Regarding the circuit in #2, three things:
1. Because a GPIO pin can both source and sink current, you do not need R5 to assure the complete and rapid turn-off of Q1.
2. If you replace Q1 with a 2N7000 small MOSFET, you can eliminate R4. A small MOSFET in this application does not need a current limiting or EMI suppression resistor at its gate.
3. R1 and R2 form a voltage divider across M1, reducing the gate drive voltage. In a 12 V system, Vgs is reduced to 8 V. With a FET rated for 20 volts Vgs, I would eliminate R2 and drive the M1 gate directly. With the increased Vgs, you now are not limited to using a logic-level MOSFET, as most "normal" power MOSFETs are rated for full enhancement (minimum Rdson) with Vgs = 10 V.
Regarding post #1, 220 ohms is a very low value for a gate turn-off resistor. You are correct that one is needed, but something in the 1 K to 10 K range is much more common. As the resistor value gets smaller, the collector or drain current and the power dissipation in the driver transistor increases. At 220 ohms, you are unnecessarily sinking over 50 mA.

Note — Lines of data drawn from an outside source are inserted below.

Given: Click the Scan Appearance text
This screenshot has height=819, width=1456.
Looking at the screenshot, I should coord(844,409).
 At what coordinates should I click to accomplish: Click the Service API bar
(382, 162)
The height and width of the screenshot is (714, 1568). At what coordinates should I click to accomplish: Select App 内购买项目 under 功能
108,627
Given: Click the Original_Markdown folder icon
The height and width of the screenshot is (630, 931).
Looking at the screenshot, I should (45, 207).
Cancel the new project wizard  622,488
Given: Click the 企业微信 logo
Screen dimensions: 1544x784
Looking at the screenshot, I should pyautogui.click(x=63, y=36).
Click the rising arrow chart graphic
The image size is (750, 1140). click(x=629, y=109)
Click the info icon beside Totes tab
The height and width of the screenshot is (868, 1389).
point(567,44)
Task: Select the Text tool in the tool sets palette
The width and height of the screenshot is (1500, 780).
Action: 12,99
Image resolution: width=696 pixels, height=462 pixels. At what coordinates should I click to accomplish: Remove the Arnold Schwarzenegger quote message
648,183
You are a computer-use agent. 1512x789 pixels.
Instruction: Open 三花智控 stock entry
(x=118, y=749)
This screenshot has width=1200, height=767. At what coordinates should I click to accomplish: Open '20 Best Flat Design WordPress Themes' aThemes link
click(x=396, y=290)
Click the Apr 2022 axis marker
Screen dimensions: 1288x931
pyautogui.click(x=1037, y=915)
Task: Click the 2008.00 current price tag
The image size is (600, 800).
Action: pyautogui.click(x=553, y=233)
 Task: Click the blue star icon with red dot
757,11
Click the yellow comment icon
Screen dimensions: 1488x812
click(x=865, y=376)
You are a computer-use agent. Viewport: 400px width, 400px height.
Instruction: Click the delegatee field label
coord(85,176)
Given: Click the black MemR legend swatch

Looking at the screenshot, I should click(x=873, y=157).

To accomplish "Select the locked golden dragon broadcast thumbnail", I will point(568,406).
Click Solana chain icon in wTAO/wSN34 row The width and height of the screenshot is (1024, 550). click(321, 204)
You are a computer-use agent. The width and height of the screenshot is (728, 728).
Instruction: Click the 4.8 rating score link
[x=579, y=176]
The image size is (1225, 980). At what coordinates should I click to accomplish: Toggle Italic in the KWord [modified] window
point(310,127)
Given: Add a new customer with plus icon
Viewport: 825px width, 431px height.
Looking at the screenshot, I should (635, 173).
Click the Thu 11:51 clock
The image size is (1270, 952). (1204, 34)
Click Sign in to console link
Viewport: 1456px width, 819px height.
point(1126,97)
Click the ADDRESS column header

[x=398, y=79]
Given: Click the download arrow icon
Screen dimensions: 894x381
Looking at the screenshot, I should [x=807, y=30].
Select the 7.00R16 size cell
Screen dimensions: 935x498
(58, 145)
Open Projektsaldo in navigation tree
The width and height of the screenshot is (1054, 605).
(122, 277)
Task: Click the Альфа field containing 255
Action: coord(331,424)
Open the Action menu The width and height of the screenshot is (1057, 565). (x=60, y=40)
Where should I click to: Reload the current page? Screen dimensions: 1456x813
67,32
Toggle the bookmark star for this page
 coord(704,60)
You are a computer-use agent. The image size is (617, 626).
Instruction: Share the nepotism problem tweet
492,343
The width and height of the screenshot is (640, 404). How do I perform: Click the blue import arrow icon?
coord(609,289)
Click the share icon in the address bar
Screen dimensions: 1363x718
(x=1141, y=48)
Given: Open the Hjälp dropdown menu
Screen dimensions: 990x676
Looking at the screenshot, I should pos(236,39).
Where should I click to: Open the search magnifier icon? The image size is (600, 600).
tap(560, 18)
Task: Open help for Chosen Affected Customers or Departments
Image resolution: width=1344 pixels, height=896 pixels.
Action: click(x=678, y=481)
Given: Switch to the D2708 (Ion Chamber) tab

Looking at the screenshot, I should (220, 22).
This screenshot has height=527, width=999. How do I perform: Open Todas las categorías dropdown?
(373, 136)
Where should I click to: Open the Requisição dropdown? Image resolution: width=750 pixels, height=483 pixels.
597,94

For minimum ratings, a very common industry rule of thumb is 2x.
12 V circuit = 25 V (or higher) voltage rating for semiconductors, capacitors, etc.
1.25 A = 3 A or higher current rating for semiconductors, capacitors, connector pins, etc.
1 W power dissipation (resistors, FETs, whatever) = 2 W or higher components.
etc.
Also, in a p-channel MOSFET the body diode "points" toward the source. You do not need an external diode to prevent unwanted conduction through the body diode unless the load device or circuit has significant energy-storage capability (such as a large input capacitor) and the 12 V source can go low enough to cause enough reverse current to matter. This is a relatively rare condition. and should not come up when simply powering an inductor.
ak